Good morning, everyone! Yet another muggy day here in Cleveland, Ohio. My hair leaves much to be desired — imagine a frizzy, limp rats nest. How’s that for specific?
Anyway, it better get nice quick (or I’ve just gotta let it go) because tonight I’m headed to an Indians Game with the Mister and our friends Josh and Leann. Remember when Josh graduated from Law School? This was our gift to him.
Well with all the sports and sporting events I’ve been taking in lately, I’m feelin’ pretty motivated!
But there’s more to it than motivation. A recent study, “Sports Experience Changes the Neural Processing of Action Language”, explored the link between our learned motor skills and our language comprehension about those motor skills.
The interesting finding here is that those with experience, either playing or watching, are actually calling on additional neural networks in their brains to help their normal language comprehension abilities. In other words, the memories of learned actions are linked and assist other cognitive tasks. That sounds pretty much like the definition of embodied cognition and Dr. Beilock’s research has helped that theory take another step forward. In her words, “Experience playing and watching sports has enduring effects on language understanding by changing the neural networks that support comprehension to incorporate areas active in performing sports skills.”

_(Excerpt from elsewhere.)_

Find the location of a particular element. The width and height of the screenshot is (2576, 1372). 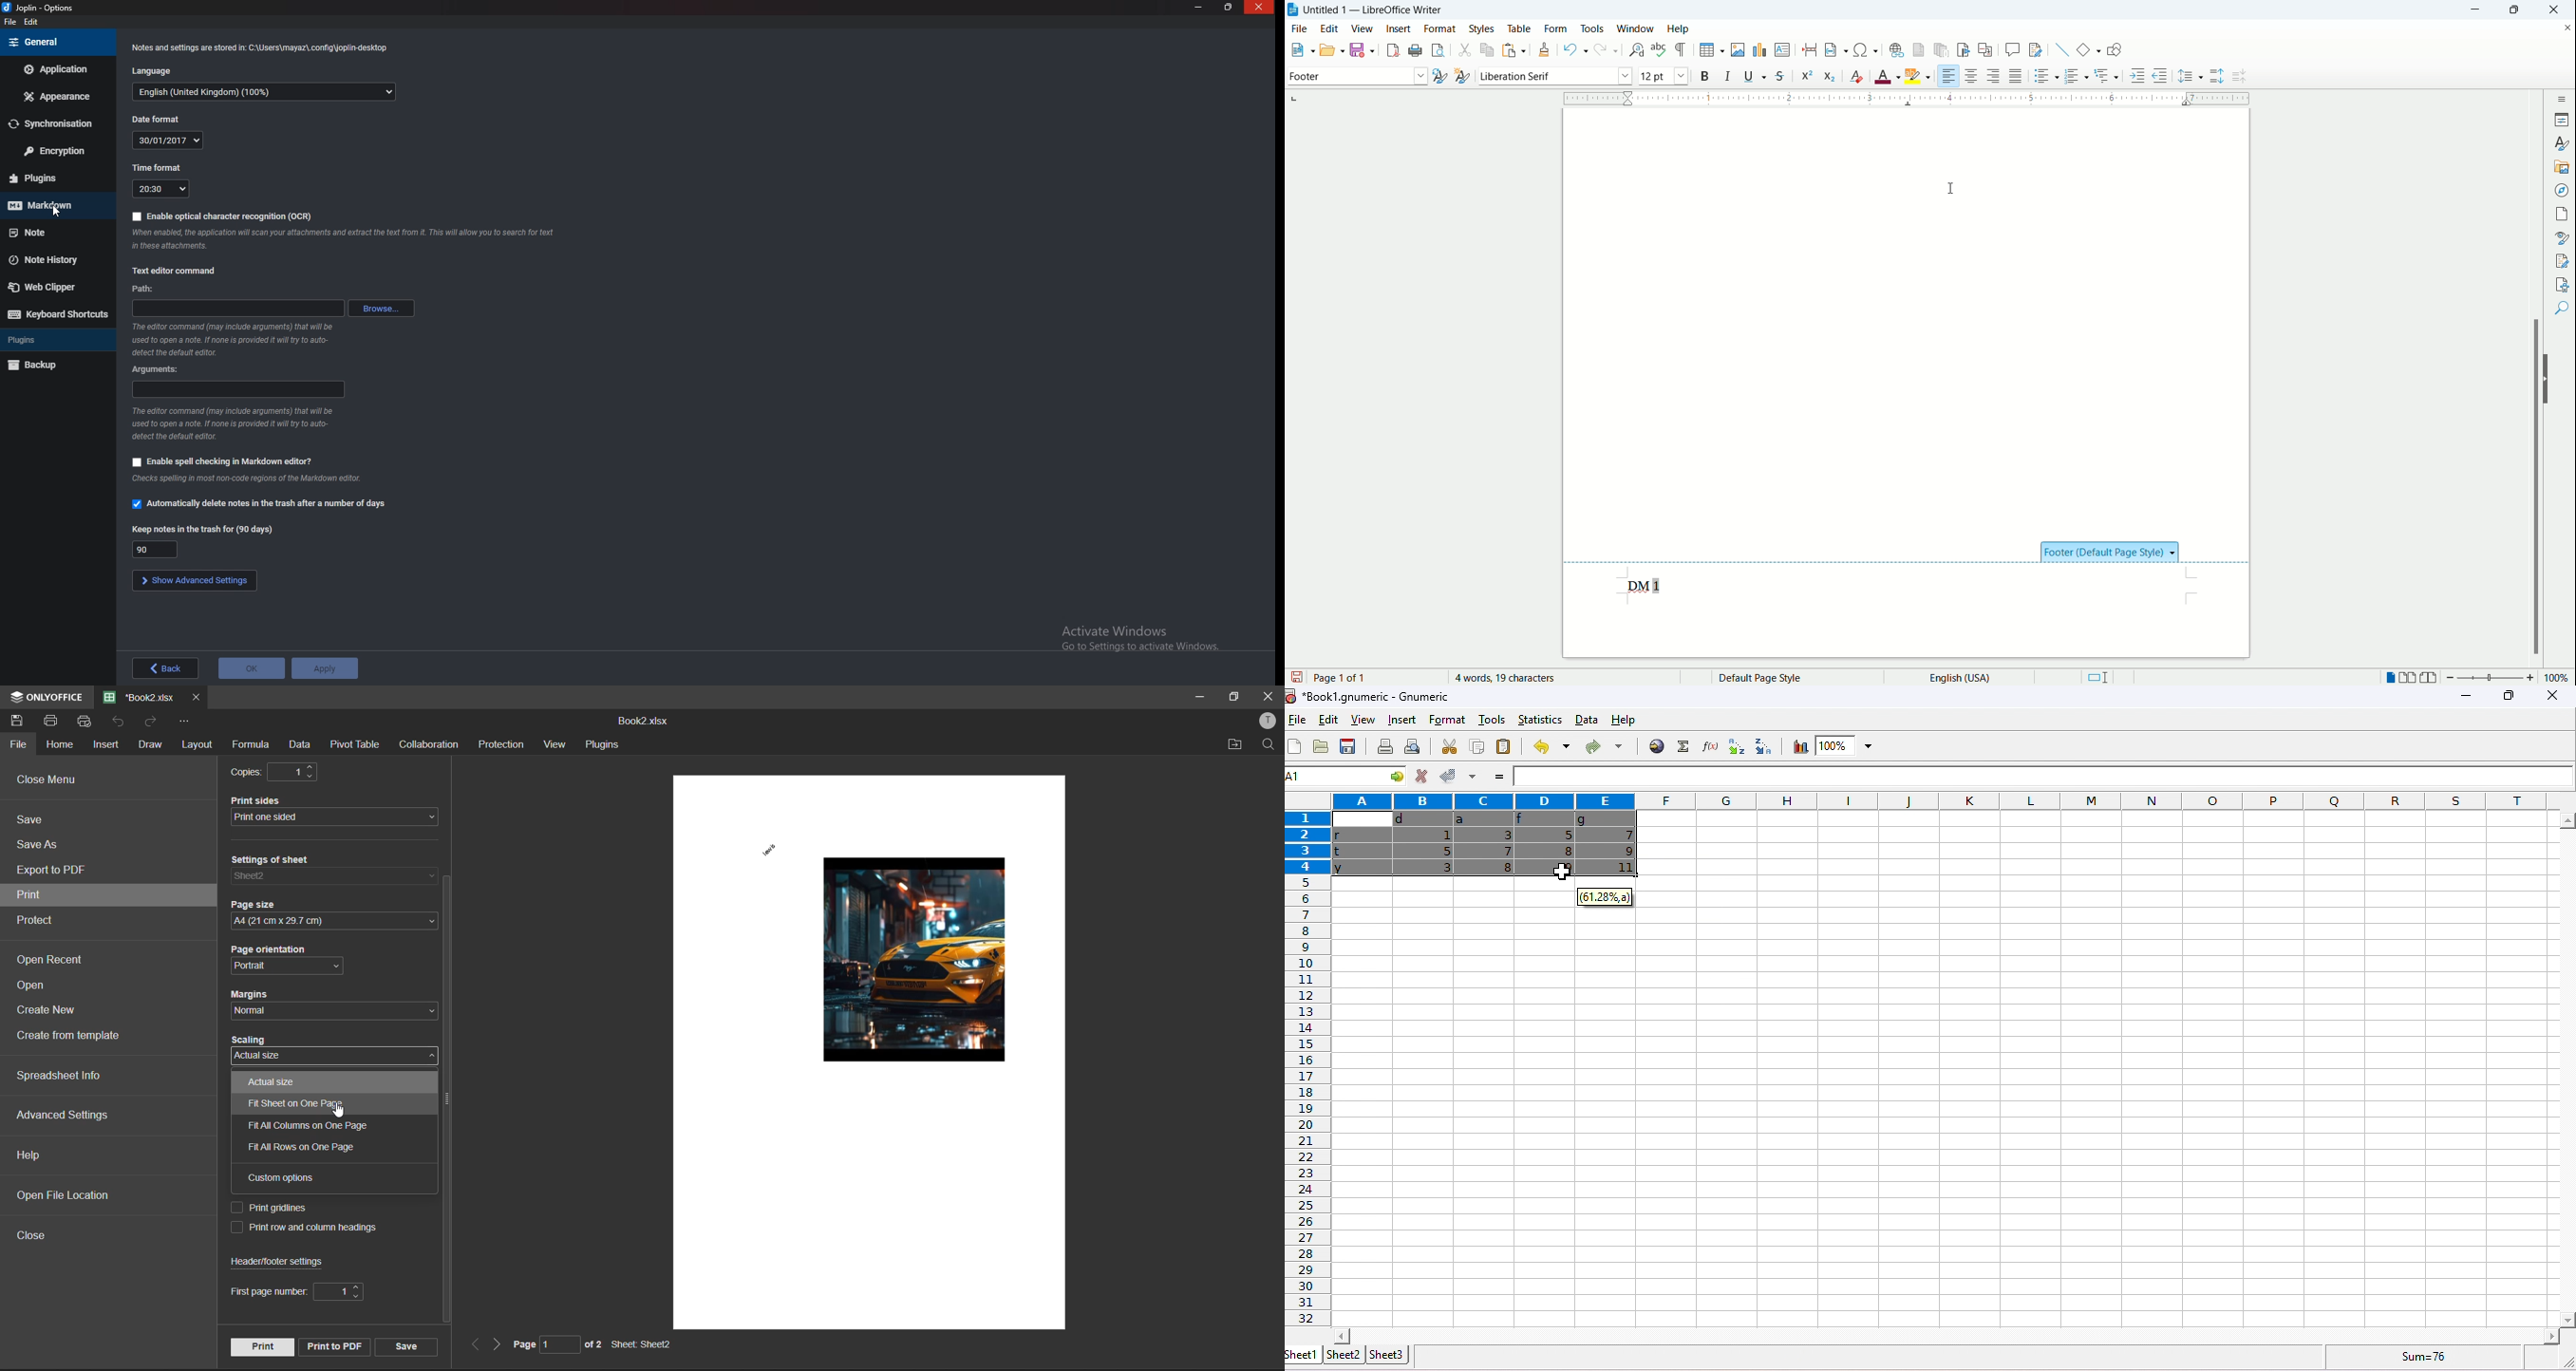

outline is located at coordinates (2108, 75).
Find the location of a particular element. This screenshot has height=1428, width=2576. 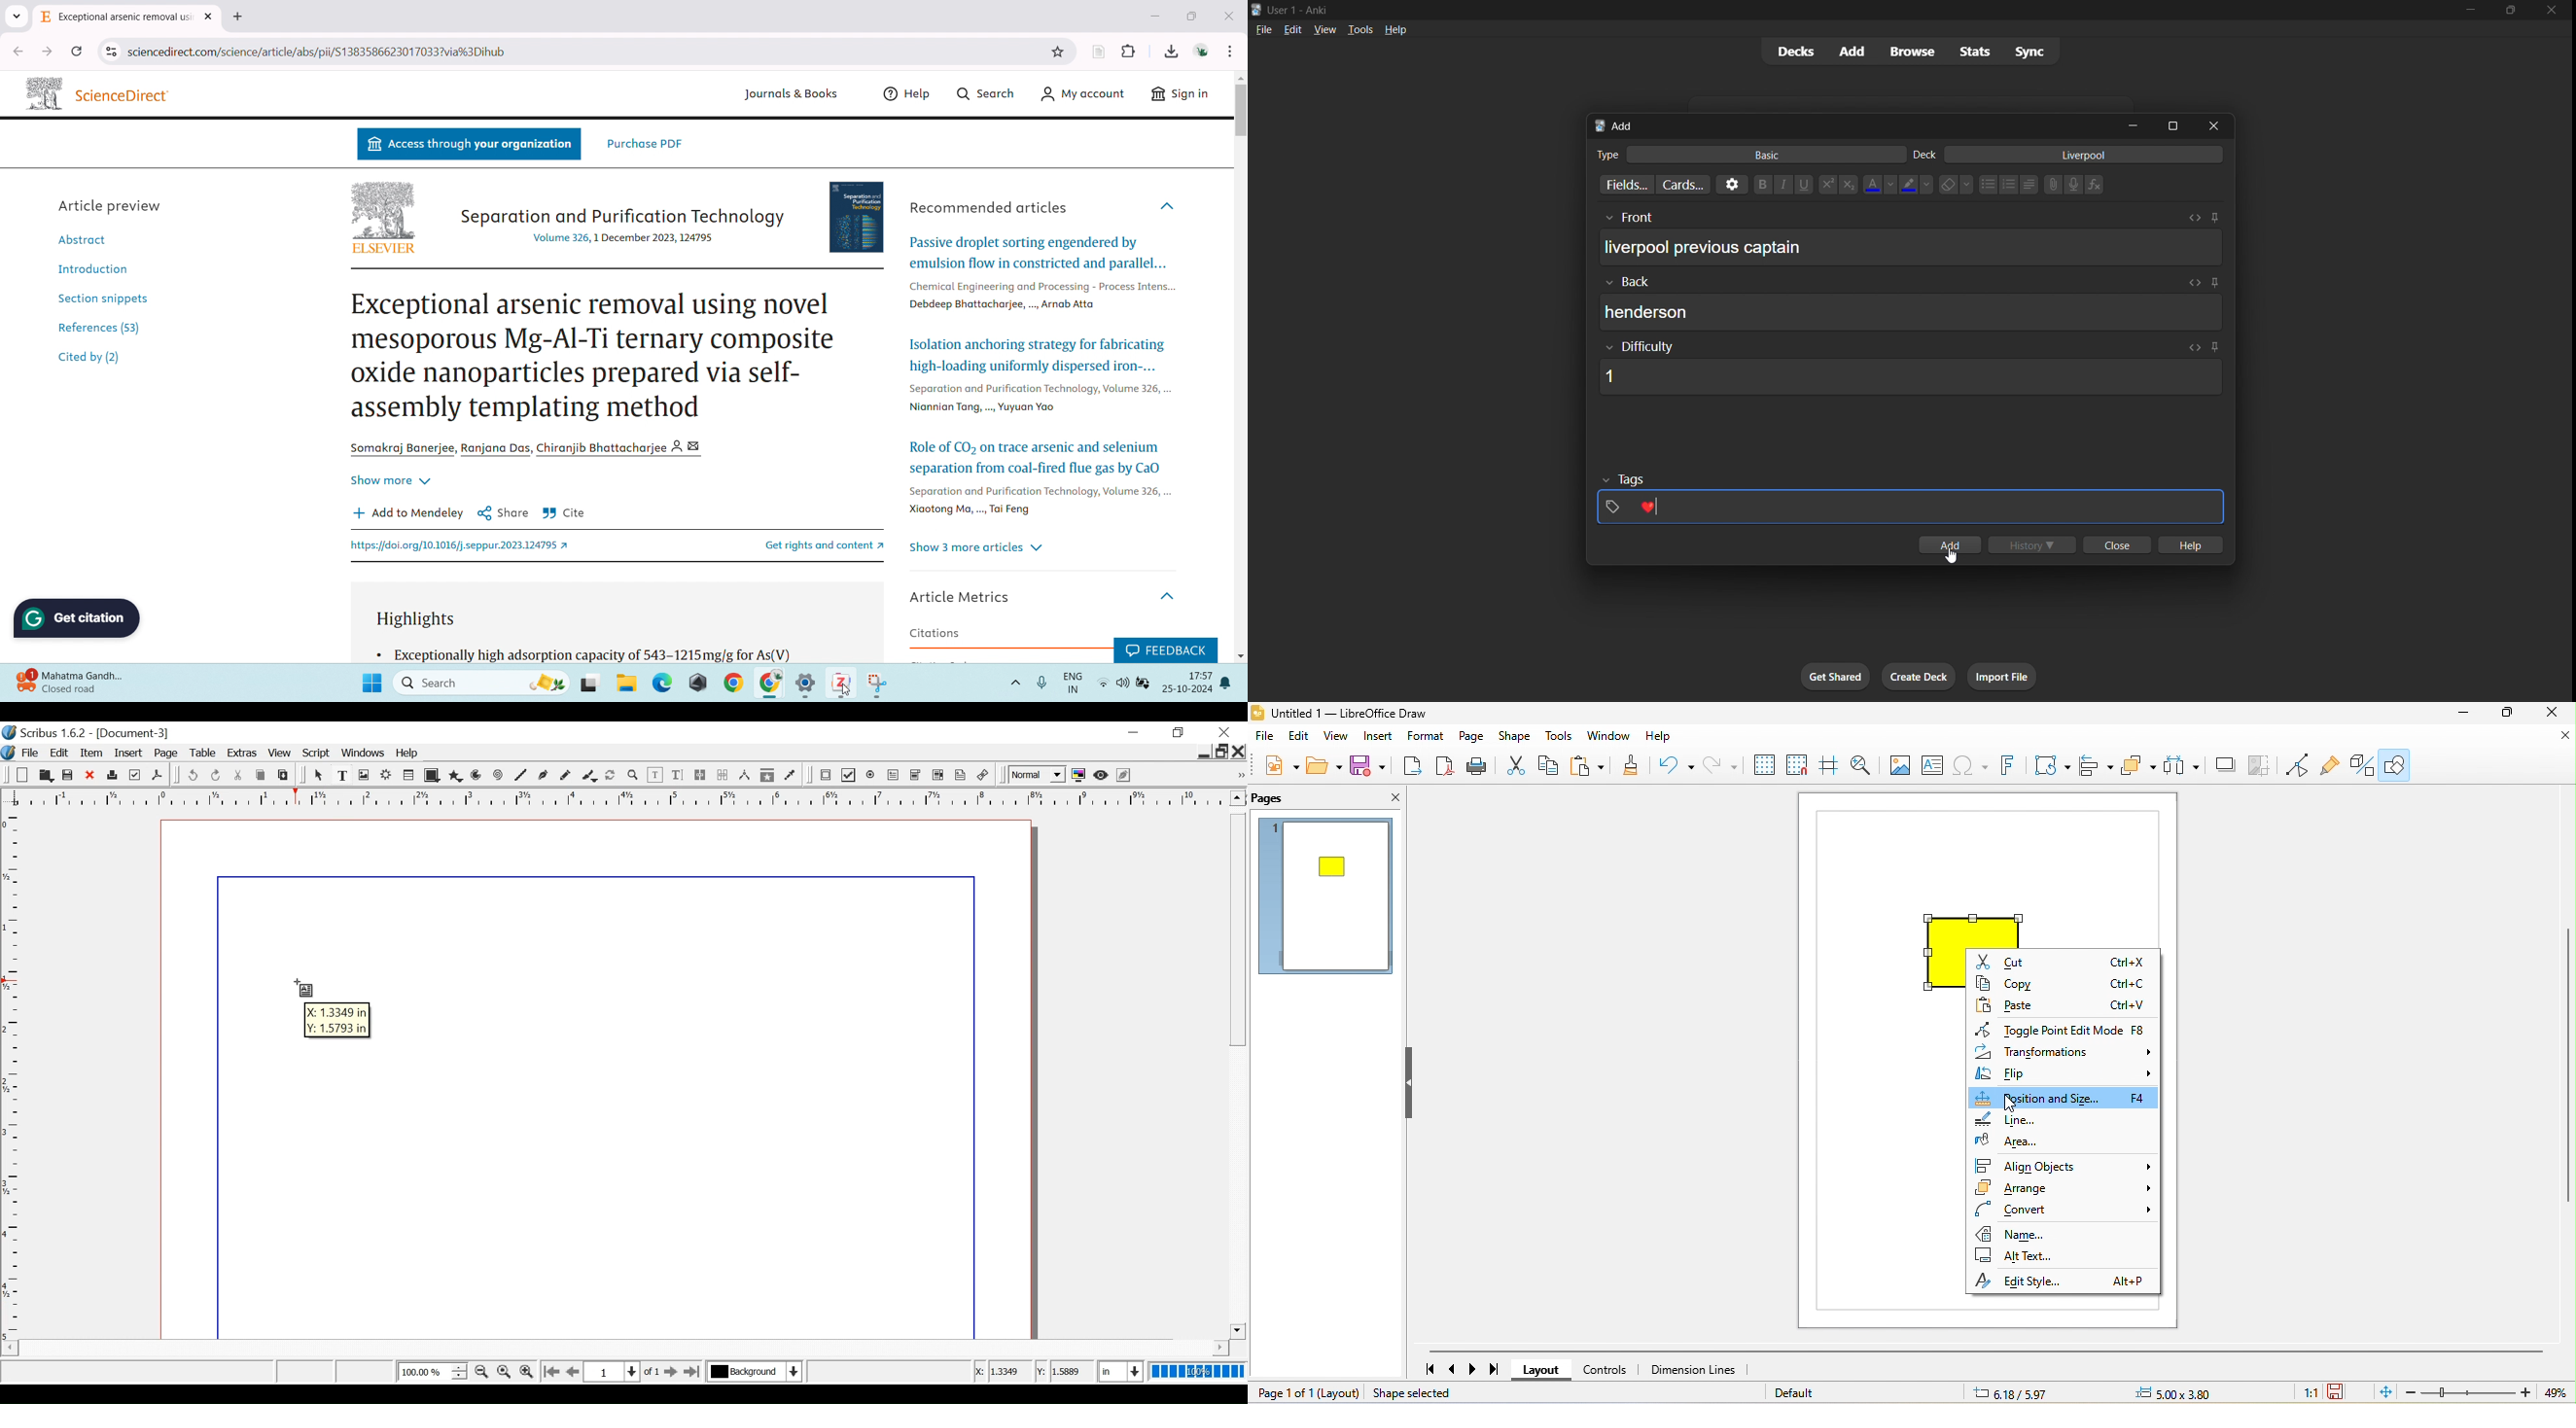

select at least three object to distribute is located at coordinates (2184, 764).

So as you are watching the NBA finals, take pride in your own brain when you hear, “Kobe dribbles the ball to the top of the key, crosses over, drives the lane, and takes it to the basket for two trips over his shoe laces and falls flat on his face.” If you can imagine that play, your left dorsal premotor cortex just kicked into gear!
For the full study, check out the article, Watching Sports Is Good For Your Brain.
What does watching sports do for you? Amp you up for your own fitness routines? Motivate you to play it yourself?